- [Problem description]: Render every line of the listing below as a numbered list, omitting blank lines.

- [Extracted material]:
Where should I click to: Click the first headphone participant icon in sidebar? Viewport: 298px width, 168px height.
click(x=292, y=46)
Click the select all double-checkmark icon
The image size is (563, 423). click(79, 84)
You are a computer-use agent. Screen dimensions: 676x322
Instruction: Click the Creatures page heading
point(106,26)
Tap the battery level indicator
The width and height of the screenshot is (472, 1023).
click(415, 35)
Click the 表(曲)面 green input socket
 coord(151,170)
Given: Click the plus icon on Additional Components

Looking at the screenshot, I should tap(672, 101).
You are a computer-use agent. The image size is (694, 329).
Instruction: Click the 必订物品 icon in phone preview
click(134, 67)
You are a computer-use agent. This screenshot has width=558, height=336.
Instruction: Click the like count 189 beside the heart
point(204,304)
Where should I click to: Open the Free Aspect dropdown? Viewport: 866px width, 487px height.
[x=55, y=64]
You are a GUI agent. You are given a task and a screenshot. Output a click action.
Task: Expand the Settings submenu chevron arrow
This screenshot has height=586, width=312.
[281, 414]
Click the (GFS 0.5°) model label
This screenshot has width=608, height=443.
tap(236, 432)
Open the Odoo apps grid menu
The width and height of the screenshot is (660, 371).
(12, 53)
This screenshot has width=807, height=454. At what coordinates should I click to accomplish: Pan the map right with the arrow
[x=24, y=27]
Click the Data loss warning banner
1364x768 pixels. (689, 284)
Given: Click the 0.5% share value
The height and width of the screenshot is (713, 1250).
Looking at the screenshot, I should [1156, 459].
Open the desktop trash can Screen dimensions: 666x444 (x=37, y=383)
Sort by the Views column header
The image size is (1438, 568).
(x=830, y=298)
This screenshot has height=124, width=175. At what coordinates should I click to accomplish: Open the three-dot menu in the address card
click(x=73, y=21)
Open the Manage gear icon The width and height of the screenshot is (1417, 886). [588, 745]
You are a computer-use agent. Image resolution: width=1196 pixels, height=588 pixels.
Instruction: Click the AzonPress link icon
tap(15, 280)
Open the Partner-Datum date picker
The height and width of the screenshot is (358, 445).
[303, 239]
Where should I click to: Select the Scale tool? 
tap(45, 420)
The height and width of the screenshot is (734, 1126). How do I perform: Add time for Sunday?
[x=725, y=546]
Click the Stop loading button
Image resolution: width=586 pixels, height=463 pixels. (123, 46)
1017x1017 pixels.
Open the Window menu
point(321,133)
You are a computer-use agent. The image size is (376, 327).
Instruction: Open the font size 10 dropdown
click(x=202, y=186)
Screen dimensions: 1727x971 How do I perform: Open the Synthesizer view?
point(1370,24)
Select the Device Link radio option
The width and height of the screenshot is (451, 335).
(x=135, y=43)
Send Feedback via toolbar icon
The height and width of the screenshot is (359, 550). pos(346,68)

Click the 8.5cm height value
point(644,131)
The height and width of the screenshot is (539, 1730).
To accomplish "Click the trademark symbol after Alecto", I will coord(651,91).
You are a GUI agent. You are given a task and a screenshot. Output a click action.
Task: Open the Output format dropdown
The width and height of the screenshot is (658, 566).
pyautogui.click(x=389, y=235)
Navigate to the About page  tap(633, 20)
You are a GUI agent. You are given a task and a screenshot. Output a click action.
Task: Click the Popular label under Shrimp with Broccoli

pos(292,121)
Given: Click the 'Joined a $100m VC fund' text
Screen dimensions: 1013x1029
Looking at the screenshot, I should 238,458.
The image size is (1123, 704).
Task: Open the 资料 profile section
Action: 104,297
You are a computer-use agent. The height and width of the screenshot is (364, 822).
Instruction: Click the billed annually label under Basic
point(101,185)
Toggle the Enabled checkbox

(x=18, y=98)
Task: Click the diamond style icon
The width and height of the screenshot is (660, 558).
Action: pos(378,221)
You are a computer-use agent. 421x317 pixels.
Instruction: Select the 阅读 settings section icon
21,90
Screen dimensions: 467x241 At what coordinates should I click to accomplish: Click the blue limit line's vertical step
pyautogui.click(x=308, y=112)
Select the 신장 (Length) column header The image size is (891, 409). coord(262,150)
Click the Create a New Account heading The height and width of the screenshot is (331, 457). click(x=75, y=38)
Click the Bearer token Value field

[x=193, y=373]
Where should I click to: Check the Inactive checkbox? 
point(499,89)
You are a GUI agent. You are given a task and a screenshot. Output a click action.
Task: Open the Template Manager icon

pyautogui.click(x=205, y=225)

- [Full answer]:
1. Where should I click to: Click the first headphone participant icon in sidebar? Viewport: 298px width, 168px height.
2. click(x=292, y=46)
3. Click the select all double-checkmark icon
4. The image size is (563, 423). click(79, 84)
5. You are a computer-use agent. Screen dimensions: 676x322
6. Instruction: Click the Creatures page heading
7. point(106,26)
8. Tap the battery level indicator
9. The width and height of the screenshot is (472, 1023).
10. click(415, 35)
11. Click the 表(曲)面 green input socket
12.  coord(151,170)
13. Given: Click the plus icon on Additional Components
14. Looking at the screenshot, I should tap(672, 101).
15. You are a computer-use agent. The image size is (694, 329).
16. Instruction: Click the 必订物品 icon in phone preview
17. click(134, 67)
18. You are a computer-use agent. This screenshot has width=558, height=336.
19. Instruction: Click the like count 189 beside the heart
20. point(204,304)
21. Where should I click to: Open the Free Aspect dropdown? Viewport: 866px width, 487px height.
22. [x=55, y=64]
23. You are a GUI agent. You are given a task and a screenshot. Output a click action.
24. Task: Expand the Settings submenu chevron arrow
25. This screenshot has height=586, width=312.
26. [281, 414]
27. Click the (GFS 0.5°) model label
28. This screenshot has width=608, height=443.
29. tap(236, 432)
30. Open the Odoo apps grid menu
31. The width and height of the screenshot is (660, 371).
32. (12, 53)
33. This screenshot has width=807, height=454. At what coordinates should I click to accomplish: Pan the map right with the arrow
34. [x=24, y=27]
35. Click the Data loss warning banner
36. 1364x768 pixels. (689, 284)
37. Given: Click the 0.5% share value
38. The height and width of the screenshot is (713, 1250).
39. Looking at the screenshot, I should [1156, 459].
40. Open the desktop trash can Screen dimensions: 666x444 (x=37, y=383)
41. Sort by the Views column header
42. The image size is (1438, 568).
43. (x=830, y=298)
44. This screenshot has height=124, width=175. At what coordinates should I click to accomplish: Open the three-dot menu in the address card
45. click(x=73, y=21)
46. Open the Manage gear icon The width and height of the screenshot is (1417, 886). [588, 745]
47. You are a computer-use agent. Image resolution: width=1196 pixels, height=588 pixels.
48. Instruction: Click the AzonPress link icon
49. tap(15, 280)
50. Open the Partner-Datum date picker
51. The height and width of the screenshot is (358, 445).
52. [303, 239]
53. Where should I click to: Select the Scale tool? 
54. tap(45, 420)
55. The height and width of the screenshot is (734, 1126). How do I perform: Add time for Sunday?
56. [x=725, y=546]
57. Click the Stop loading button
58. Image resolution: width=586 pixels, height=463 pixels. (123, 46)
59. 1017x1017 pixels.
60. Open the Window menu
61. point(321,133)
62. You are a computer-use agent. The image size is (376, 327).
63. Instruction: Open the font size 10 dropdown
64. click(x=202, y=186)
65. Screen dimensions: 1727x971 How do I perform: Open the Synthesizer view?
66. point(1370,24)
67. Select the Device Link radio option
68. The width and height of the screenshot is (451, 335).
69. (x=135, y=43)
70. Send Feedback via toolbar icon
71. The height and width of the screenshot is (359, 550). pos(346,68)
72. Click the 8.5cm height value
73. point(644,131)
74. The height and width of the screenshot is (539, 1730).
75. To accomplish "Click the trademark symbol after Alecto", I will coord(651,91).
76. You are a GUI agent. You are given a task and a screenshot. Output a click action.
77. Task: Open the Output format dropdown
78. The width and height of the screenshot is (658, 566).
79. pyautogui.click(x=389, y=235)
80. Navigate to the About page  tap(633, 20)
81. You are a GUI agent. You are given a task and a screenshot. Output a click action.
82. Task: Click the Popular label under Shrimp with Broccoli
83. pos(292,121)
84. Given: Click the 'Joined a $100m VC fund' text
85. Screen dimensions: 1013x1029
86. Looking at the screenshot, I should 238,458.
87. The image size is (1123, 704).
88. Task: Open the 资料 profile section
89. Action: 104,297
90. You are a computer-use agent. The height and width of the screenshot is (364, 822).
91. Instruction: Click the billed annually label under Basic
92. point(101,185)
93. Toggle the Enabled checkbox
94. (x=18, y=98)
95. Task: Click the diamond style icon
96. The width and height of the screenshot is (660, 558).
97. Action: pos(378,221)
98. You are a computer-use agent. 421x317 pixels.
99. Instruction: Select the 阅读 settings section icon
100. 21,90
101. Screen dimensions: 467x241 At what coordinates should I click to accomplish: Click the blue limit line's vertical step
102. pyautogui.click(x=308, y=112)
103. Select the 신장 (Length) column header The image size is (891, 409). coord(262,150)
104. Click the Create a New Account heading The height and width of the screenshot is (331, 457). click(x=75, y=38)
105. Click the Bearer token Value field
106. [x=193, y=373]
107. Where should I click to: Check the Inactive checkbox? 
108. point(499,89)
109. You are a GUI agent. You are given a task and a screenshot. Output a click action.
110. Task: Open the Template Manager icon
111. pyautogui.click(x=205, y=225)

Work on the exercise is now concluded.